Excerpt to read Start Marker
The production of meat replacers is a booming business, with market size expected to rise from 4.3 billion dollars in 2020 to an expected 8.3 billion dollars by 2025. Many new companies have been launched in response to growing consumer demand for plant-based diet alternatives as consumers shift towards more vegetarian and vegan options, says Professor Ciarán Forde of the Division of Human Nutrition and Health. In this new business, the emphasis is on replacing animal proteins using plant based alternatives.
In his former job at the Singapore Institute for Food and Biotechnology Innovation, Forde and his colleague Rachel Tso compared the nutrient content of traditional and new plant-based diets to a traditional animal based diet. Their conclusion in their recent article in Nutrients is that diets that comprise many new plant-based meat and dairy alternatives often contain higher levels of sugar, fat and salt and lower levels of fibres, minerals and vitamins.
Tso and Forde compared a traditional animal based diet with daily intakes across a flexitarian, vegetarian and vegan diet, all three with healthy and unhealthy variants. All diets were matched for protein and energy content and were compared by the overall daily intake of important macro- and micro-nutrients consumed. Whereas traditional flexitarian, vegetarian and vegan diets met the requirements for micro-nutrients and protein, the diets dominated by novel plant-based meat and dairy alternatives had higher salt, sugar, fat and carbohydrate intakes, and shortfalls in important nutrients and vitamins.
Excerpt to read End Marker
Exercise data Start Marker
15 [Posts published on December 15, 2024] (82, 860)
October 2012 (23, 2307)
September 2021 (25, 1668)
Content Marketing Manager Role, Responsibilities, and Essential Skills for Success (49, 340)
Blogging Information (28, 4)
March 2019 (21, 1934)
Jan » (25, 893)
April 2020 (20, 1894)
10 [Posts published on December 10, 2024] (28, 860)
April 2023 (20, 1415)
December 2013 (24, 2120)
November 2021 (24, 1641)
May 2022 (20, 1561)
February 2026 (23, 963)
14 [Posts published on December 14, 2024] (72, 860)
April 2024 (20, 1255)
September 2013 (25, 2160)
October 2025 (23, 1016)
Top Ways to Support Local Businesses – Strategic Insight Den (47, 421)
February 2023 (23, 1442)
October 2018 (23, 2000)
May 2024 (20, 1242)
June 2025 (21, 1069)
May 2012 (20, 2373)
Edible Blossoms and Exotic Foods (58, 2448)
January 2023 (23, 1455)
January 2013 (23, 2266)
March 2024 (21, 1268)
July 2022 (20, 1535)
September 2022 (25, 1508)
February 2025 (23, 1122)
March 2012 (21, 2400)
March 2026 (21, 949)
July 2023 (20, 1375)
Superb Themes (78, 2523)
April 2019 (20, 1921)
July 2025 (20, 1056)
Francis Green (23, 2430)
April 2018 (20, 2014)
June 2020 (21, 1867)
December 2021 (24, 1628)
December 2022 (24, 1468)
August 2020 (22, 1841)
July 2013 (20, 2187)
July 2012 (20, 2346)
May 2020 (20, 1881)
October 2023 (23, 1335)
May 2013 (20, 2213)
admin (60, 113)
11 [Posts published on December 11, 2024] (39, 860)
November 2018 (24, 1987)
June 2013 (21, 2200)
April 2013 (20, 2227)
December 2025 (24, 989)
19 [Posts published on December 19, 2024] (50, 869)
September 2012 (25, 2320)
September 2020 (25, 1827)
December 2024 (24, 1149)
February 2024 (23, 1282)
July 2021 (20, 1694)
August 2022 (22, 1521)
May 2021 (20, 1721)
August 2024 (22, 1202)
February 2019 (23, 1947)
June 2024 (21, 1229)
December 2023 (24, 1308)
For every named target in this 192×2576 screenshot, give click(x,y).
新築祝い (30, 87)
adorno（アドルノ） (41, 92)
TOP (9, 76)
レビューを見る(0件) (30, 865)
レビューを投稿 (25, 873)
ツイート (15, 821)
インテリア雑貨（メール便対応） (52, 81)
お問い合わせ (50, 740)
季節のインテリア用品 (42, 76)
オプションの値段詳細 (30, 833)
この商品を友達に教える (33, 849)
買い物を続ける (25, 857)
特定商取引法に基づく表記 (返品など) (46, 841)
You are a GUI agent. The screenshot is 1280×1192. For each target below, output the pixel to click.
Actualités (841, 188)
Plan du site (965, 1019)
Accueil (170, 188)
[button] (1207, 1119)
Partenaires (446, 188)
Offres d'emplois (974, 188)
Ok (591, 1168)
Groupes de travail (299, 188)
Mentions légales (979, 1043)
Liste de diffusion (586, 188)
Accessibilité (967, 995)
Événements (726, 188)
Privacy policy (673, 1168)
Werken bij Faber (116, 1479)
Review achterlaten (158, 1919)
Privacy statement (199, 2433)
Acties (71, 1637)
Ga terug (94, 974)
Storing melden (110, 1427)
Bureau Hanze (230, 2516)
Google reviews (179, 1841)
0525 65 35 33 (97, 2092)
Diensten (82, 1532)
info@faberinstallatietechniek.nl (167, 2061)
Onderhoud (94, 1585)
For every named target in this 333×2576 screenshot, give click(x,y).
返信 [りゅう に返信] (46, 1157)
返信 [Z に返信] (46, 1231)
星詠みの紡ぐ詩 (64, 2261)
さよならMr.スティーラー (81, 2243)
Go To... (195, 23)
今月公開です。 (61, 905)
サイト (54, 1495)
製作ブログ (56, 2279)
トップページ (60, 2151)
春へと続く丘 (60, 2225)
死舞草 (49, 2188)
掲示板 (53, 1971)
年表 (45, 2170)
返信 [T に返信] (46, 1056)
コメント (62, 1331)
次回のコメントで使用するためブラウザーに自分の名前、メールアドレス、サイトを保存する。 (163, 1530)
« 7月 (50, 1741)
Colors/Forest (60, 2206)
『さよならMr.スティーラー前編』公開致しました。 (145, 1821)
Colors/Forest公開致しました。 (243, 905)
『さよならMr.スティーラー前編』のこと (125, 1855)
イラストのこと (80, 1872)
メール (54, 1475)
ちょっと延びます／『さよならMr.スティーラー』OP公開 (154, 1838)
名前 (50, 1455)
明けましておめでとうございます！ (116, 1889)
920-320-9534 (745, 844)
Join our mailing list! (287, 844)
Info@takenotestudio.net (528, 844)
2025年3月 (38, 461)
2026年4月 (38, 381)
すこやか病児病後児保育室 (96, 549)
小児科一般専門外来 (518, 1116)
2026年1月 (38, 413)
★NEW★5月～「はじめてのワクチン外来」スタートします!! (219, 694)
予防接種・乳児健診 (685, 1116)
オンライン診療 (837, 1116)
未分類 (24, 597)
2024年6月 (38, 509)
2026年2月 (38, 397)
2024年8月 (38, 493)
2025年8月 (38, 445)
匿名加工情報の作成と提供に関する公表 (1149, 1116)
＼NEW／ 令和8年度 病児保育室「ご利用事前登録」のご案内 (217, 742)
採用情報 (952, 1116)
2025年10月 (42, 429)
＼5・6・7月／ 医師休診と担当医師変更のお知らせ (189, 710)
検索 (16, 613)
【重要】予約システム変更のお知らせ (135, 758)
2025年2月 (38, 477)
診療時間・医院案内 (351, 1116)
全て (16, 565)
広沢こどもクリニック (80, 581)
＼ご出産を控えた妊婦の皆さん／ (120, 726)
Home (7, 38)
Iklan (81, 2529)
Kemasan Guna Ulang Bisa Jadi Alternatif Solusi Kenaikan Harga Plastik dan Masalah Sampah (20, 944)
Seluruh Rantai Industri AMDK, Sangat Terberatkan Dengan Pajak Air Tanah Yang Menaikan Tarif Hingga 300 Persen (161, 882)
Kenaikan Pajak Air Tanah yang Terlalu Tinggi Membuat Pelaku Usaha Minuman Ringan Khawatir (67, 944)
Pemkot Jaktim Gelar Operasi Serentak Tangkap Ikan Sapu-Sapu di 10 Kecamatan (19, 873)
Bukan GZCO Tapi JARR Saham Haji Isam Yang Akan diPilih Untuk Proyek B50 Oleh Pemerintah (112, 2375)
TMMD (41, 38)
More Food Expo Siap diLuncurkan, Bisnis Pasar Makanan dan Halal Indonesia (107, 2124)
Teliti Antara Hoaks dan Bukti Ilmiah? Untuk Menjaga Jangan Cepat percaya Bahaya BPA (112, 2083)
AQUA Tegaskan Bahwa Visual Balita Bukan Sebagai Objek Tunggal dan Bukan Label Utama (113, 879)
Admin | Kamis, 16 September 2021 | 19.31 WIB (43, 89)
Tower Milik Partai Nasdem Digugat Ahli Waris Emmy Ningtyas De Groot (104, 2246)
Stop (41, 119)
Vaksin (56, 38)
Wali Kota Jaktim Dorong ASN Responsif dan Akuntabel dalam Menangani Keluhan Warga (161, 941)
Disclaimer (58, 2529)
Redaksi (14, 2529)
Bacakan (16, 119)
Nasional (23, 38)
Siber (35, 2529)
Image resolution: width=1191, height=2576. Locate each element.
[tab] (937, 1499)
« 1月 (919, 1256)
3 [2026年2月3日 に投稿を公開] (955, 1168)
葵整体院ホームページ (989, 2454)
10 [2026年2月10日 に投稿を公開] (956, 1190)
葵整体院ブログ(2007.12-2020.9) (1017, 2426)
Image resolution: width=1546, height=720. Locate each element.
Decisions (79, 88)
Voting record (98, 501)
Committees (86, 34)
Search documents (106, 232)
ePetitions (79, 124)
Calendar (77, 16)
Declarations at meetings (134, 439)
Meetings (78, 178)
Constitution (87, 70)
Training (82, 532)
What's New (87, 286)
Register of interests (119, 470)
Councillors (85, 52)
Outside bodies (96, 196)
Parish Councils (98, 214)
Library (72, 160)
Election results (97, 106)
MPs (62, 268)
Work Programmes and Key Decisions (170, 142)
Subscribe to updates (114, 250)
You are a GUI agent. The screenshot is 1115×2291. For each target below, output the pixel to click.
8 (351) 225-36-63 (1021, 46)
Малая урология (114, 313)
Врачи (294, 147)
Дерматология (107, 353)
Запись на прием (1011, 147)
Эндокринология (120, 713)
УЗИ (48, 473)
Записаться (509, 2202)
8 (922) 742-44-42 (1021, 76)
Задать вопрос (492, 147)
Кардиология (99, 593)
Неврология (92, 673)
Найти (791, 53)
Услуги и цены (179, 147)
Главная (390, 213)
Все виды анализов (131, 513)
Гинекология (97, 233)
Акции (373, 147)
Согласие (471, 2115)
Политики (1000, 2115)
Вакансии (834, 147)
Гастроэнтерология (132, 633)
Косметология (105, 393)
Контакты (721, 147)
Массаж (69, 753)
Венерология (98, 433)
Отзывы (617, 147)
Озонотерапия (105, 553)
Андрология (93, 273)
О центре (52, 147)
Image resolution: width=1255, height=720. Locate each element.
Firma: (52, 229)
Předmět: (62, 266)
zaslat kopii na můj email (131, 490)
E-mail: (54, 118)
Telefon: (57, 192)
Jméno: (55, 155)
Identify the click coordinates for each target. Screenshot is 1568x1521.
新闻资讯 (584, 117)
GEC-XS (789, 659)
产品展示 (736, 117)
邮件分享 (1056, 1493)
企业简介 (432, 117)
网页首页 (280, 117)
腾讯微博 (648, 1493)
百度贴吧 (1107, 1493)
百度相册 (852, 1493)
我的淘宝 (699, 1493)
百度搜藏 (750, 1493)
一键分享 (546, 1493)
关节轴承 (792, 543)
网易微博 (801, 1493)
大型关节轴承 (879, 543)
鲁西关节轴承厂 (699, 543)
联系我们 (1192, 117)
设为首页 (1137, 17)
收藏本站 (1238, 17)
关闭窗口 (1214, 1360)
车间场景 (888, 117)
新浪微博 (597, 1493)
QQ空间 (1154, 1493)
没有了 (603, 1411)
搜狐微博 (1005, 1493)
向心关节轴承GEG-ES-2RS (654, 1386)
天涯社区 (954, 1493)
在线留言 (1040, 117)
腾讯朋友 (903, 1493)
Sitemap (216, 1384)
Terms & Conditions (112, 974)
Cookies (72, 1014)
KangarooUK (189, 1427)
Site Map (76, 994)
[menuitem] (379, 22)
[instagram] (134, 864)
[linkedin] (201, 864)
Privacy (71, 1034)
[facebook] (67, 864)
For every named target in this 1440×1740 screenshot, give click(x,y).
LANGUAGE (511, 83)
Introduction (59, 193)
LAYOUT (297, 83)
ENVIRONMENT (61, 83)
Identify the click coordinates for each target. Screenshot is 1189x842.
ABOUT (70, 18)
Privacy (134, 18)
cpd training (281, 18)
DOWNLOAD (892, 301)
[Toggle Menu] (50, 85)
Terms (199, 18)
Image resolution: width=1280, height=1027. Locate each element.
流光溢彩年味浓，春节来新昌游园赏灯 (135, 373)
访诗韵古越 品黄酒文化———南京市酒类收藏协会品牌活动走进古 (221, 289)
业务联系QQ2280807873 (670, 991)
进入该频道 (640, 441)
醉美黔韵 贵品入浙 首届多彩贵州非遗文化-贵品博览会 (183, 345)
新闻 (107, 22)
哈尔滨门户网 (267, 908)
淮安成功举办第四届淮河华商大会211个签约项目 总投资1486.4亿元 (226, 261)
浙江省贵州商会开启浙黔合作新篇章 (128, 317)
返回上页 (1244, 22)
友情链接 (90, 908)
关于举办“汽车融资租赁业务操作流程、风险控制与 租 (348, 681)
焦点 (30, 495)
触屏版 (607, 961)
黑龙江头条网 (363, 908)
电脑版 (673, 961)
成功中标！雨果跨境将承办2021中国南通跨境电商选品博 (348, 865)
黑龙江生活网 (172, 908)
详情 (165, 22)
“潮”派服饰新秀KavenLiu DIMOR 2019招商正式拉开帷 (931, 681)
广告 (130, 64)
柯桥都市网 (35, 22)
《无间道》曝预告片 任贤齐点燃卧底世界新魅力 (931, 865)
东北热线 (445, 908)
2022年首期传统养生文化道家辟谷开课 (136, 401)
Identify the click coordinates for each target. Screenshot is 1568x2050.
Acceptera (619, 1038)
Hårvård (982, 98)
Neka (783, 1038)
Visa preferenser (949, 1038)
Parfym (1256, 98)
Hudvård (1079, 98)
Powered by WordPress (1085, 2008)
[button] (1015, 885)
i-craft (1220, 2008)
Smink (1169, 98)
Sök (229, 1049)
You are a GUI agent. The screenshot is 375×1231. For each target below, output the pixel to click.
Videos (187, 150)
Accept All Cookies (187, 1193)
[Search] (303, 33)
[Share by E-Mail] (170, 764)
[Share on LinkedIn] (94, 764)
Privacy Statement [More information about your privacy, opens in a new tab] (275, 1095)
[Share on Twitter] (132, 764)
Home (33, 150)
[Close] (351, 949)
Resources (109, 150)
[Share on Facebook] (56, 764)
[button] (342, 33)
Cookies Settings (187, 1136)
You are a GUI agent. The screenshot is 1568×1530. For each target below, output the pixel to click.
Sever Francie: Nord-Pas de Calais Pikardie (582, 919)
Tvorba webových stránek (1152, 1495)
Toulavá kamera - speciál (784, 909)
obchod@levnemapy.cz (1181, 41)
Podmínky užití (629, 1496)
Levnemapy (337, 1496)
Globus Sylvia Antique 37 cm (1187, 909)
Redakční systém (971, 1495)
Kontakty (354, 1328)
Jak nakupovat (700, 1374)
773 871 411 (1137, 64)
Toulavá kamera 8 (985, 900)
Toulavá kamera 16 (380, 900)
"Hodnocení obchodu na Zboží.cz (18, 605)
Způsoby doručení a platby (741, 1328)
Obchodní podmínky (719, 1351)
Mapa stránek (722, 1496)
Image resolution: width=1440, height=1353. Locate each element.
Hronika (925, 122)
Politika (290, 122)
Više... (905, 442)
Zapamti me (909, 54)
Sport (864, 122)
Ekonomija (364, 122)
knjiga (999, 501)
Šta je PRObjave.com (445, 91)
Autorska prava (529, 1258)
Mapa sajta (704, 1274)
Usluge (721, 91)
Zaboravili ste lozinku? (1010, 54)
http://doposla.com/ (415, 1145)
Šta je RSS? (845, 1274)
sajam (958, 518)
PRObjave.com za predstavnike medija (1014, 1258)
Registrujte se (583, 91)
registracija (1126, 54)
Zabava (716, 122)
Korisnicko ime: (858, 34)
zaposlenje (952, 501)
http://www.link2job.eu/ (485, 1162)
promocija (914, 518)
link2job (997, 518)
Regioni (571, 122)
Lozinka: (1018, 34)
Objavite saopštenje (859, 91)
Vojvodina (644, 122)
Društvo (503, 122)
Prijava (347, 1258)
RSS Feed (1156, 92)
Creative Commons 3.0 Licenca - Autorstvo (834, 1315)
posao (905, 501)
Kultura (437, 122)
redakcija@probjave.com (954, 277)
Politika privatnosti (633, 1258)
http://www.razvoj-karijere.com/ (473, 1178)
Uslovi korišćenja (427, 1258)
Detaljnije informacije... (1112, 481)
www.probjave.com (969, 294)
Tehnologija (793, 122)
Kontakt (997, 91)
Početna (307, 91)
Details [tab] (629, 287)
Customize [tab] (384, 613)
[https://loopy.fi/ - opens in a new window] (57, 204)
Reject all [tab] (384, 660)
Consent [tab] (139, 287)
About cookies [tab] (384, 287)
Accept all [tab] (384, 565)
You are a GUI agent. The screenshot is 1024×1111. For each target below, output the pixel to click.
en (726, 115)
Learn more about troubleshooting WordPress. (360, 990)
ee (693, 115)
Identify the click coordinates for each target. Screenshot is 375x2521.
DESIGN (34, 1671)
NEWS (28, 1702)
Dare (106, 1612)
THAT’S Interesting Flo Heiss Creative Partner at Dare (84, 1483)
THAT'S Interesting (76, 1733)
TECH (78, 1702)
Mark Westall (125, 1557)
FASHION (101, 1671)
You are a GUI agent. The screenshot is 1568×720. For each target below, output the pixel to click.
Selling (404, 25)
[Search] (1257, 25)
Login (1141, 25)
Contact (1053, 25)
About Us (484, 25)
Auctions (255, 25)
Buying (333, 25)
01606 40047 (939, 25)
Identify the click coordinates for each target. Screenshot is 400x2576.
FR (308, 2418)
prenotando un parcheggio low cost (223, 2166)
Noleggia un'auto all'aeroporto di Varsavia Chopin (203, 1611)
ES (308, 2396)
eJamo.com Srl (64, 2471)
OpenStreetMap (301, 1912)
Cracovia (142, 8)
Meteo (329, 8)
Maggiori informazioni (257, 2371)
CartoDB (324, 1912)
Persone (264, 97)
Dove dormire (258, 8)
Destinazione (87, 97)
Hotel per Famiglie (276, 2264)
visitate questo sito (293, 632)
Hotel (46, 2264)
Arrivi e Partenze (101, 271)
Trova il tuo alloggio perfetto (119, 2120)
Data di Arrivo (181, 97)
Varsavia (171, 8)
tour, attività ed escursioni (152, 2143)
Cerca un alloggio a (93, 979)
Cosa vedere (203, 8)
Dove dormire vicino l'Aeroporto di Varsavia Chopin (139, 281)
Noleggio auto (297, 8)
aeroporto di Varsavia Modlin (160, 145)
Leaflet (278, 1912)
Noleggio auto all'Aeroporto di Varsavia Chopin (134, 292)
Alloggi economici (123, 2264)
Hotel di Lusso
Exercise data End Marker
### Problems and tasks
1) In the article on plant-based meat replacers, what market size is expected by 2025?
2) In the article on plant-based meat replacers, condense the paragraph beginning "Tso and Forde compared" into a short bulleted list that keeps its main facts.
3) Carry the article on plant-based meat replacers forward from its last sentence.

### Numbered responses
1) 8.3 billion dollars.

2)
- Tso and Forde compared a traditional animal-based diet with flexitarian, vegetarian and vegan diets, each in a healthy and an unhealthy variant.
- All diets were matched for protein and energy and compared on daily intake of important macro- and micro-nutrients.
- Traditional flexitarian, vegetarian and vegan diets met micro-nutrient and protein requirements.
- Diets dominated by novel plant-based meat and dairy alternatives had higher salt, sugar, fat and carbohydrate intakes and shortfalls in important nutrients and vitamins.

3)
Forde says that vegetarian diets can be both healthier and better for the environment than diets high in red meat, but warns that consumers need to be aware of the potential pitfalls when transitioning to a vegetarian or vegan diet where the omission of important nutrient sources could have health consequences. ‘Consumers aiming to become vegans need to consider the foods they are removing or adding when developing new strategies to ensure a balanced diet with enough proteins, minerals and vitamins.’ He refers in particular to ‘naive consumers who may consider labels about product sustainability as an indication of their healthfulness, which it is not.’
Forde is Professor in Sensory Science and Eating Behaviour of WUR since 1st of August and will succeed Kees de Graaf.